Sie können Duo-Gruppen verwenden, um Benutzer bestimmten Rollen in NinjaOne zuzuordnen. Wenn Sie keine Gruppen verwenden, müssen Sie den Benutzern in NinjaOne manuell Rollen zuweisen. Weitere Informationen finden Sie unter Benutzerrollen und Berechtigungen.

Wir empfehlen mindestens eine Gruppe für NinjaOne-Endbenutzer und eine Gruppe für Techniker.

Um eine neue Duo-Gruppe zu erstellen, führen Sie die folgenden Schritte aus:

  1. Melden Sie sich beim Duo-Admin-Panel (extern) an.
  2. Navigieren Sie zu „Benutzer“„Gruppen“ und klicken Sie auf „Gruppe hinzufügen“.
  3. Geben Sie einen Namen für Ihre neue Gruppe in das Feld Gruppenname ein.
  4. Klicken Sie auf „Gruppe hinzufügen“, um die Gruppe zu speichern.
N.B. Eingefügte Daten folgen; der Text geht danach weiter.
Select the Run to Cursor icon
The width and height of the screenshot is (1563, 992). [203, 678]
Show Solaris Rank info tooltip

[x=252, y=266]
Weisen Sie der Gruppe je nach Bedarf den Status „Aktiv“ (empfohlen) oder „Umgehen“ zu.
  5. Klicken Sie auf „+ Benutzer zur Gruppe hinzufügen “ und fügen Sie die gewünschten Benutzer hinzu.
  6. Wiederholen Sie den Vorgang nach Bedarf.
Duo groups.png
Abbildung 1: Beispiel für Gruppen in Duo

Benutzerattribute erstellen und zuordnen

Bevor Sie SCIM mit Duo bereitstellen, empfehlen wir Ihnen, die folgenden Anwendungsfälle zu berücksichtigen und die entsprechenden Attribute nach Bedarf zu erstellen. Diese benutzerdefinierten Benutzerattribute werden später während des SCIM-Einrichtungsprozesses den NinjaOne-Attributen zugeordnet.

Sie können diese Attribute auch aus Ihrem externen Verzeichnis (extern) hinzufügen und importieren, wenn dieses mit Duo synchronisiert ist.

  • Anforderung 1: Ordnen Sie Endbenutzer einer Organisation zu. Erstellen Sie ein benutzerdefiniertes Duo-Benutzerattribut, das dem optionalen NinjaOne-Attribut „organizationid“ zugeordnet wird
  • Anforderung 2: Erstellen Sie NinjaOne-Technikerkonten. Erstellen Sie ein benutzerdefiniertes Duo-Benutzerattribut, das dem optionalen NinjaOne-Attribut „userType“ zugeordnet wird
Wenn das Attribut „User Type“ fehlt oder nicht den richtigen Wert enthält, wird das Attribut standardmäßig einem globalen Endbenutzerkonto zugeordnet.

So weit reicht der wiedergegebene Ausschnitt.